About the Project
This project demonstrates real-time hand sign and finger gesture recognition using MediaPipe’s hand pose estimation (Python) combined with lightweight machine learning models. Hand landmarks detected by MediaPipe are processed to recognize static hand signs and dynamic finger gestures using simple yet effective neural networks, optimized for real-time performance with TensorFlow Lite.

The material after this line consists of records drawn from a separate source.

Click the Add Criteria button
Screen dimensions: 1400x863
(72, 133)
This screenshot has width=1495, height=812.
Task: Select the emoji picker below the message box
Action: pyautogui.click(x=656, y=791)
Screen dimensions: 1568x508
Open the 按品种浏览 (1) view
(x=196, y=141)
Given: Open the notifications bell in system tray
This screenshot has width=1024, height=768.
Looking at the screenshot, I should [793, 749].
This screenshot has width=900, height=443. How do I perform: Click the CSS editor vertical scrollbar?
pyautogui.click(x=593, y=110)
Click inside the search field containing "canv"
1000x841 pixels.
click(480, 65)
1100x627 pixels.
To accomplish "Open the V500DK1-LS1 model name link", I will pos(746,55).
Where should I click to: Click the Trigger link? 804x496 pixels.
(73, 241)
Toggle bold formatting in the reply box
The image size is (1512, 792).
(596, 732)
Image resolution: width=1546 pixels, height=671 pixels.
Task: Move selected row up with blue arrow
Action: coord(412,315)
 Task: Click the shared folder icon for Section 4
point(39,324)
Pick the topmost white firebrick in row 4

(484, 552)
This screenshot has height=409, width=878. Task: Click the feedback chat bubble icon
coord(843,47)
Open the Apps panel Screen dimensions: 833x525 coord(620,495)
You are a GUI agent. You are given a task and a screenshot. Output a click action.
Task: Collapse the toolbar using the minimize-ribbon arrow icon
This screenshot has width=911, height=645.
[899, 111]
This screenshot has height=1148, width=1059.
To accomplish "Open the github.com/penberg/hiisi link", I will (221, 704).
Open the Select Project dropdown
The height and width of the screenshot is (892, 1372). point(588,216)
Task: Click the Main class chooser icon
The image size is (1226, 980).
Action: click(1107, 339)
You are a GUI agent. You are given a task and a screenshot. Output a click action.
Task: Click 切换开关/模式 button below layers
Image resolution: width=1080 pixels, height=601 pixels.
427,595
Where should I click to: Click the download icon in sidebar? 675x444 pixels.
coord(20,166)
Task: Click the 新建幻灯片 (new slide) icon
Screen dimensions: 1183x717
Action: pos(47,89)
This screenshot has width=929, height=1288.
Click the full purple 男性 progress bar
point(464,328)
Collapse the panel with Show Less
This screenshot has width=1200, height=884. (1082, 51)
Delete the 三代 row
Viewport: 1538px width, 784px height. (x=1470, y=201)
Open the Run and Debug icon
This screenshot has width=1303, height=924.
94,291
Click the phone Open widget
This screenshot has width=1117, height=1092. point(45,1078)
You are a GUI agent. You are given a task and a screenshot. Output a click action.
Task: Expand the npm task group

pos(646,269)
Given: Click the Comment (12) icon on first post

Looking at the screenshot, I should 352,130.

The repository includes a complete, end-to-end pipeline: a live webcam demo, pre-trained TFLite models, tools for collecting custom training data, and Jupyter notebooks to retrain and extend the models with your own gestures.
Requirements
- mediapipe 0.8.1
- OpenCV 3.4.2
- TensorFlow 2.3.0
- tf-nightly 2.5.0.dev
- scikit-learn 0.23.2
- matplotlib 3.3.2
Demo (Inference Test)
You can run a real-time inference demo using your webcam.
python app.py
--device
Camera device index (default: 0)
--width
Camera capture width (default: 960)
--height
Camera capture height (default: 540)
--use_static_image_mode
Enables MediaPipe’s static image mode (default: disabled)
--min_detection_confidence
Minimum hand detection confidence (default: 0.5)
--min_tracking_confidence
Minimum hand tracking confidence (default: 0.5)
Project Directory Structure
│ app.py
│ train_hand_sign_classifier.ipynb
│ train_finger_gesture_classifier.ipynb
│
├─model
│ ├─hand_sign_classifier
│ │ │ hand_sign.csv
│ │ │ hand_sign_classifier.hdf5
│ │ │ hand_sign_classifier.py
│ │ │ hand_sign_classifier.tflite
│ │ └─ hand_sign_labels.csv
│ │
│ └─finger_gesture_classifier
│ │ finger_gesture.csv
│ │ finger_gesture_classifier.hdf5
│ │ finger_gesture_classifier.py
│ │ finger_gesture_classifier.tflite
│ └─ finger_gesture_labels.csv
│
└─utils
└─cvfpscalc.py
app.py
A sample application for real-time inference.
This script:
-
Performs hand sign recognition
-
Performs finger gesture recognition
-
Allows collecting training data for both models using the keyboard
train_hand_sign_classifier.ipynb
- A Jupyter Notebook used to train the hand sign recognition model using hand keypoint landmarks.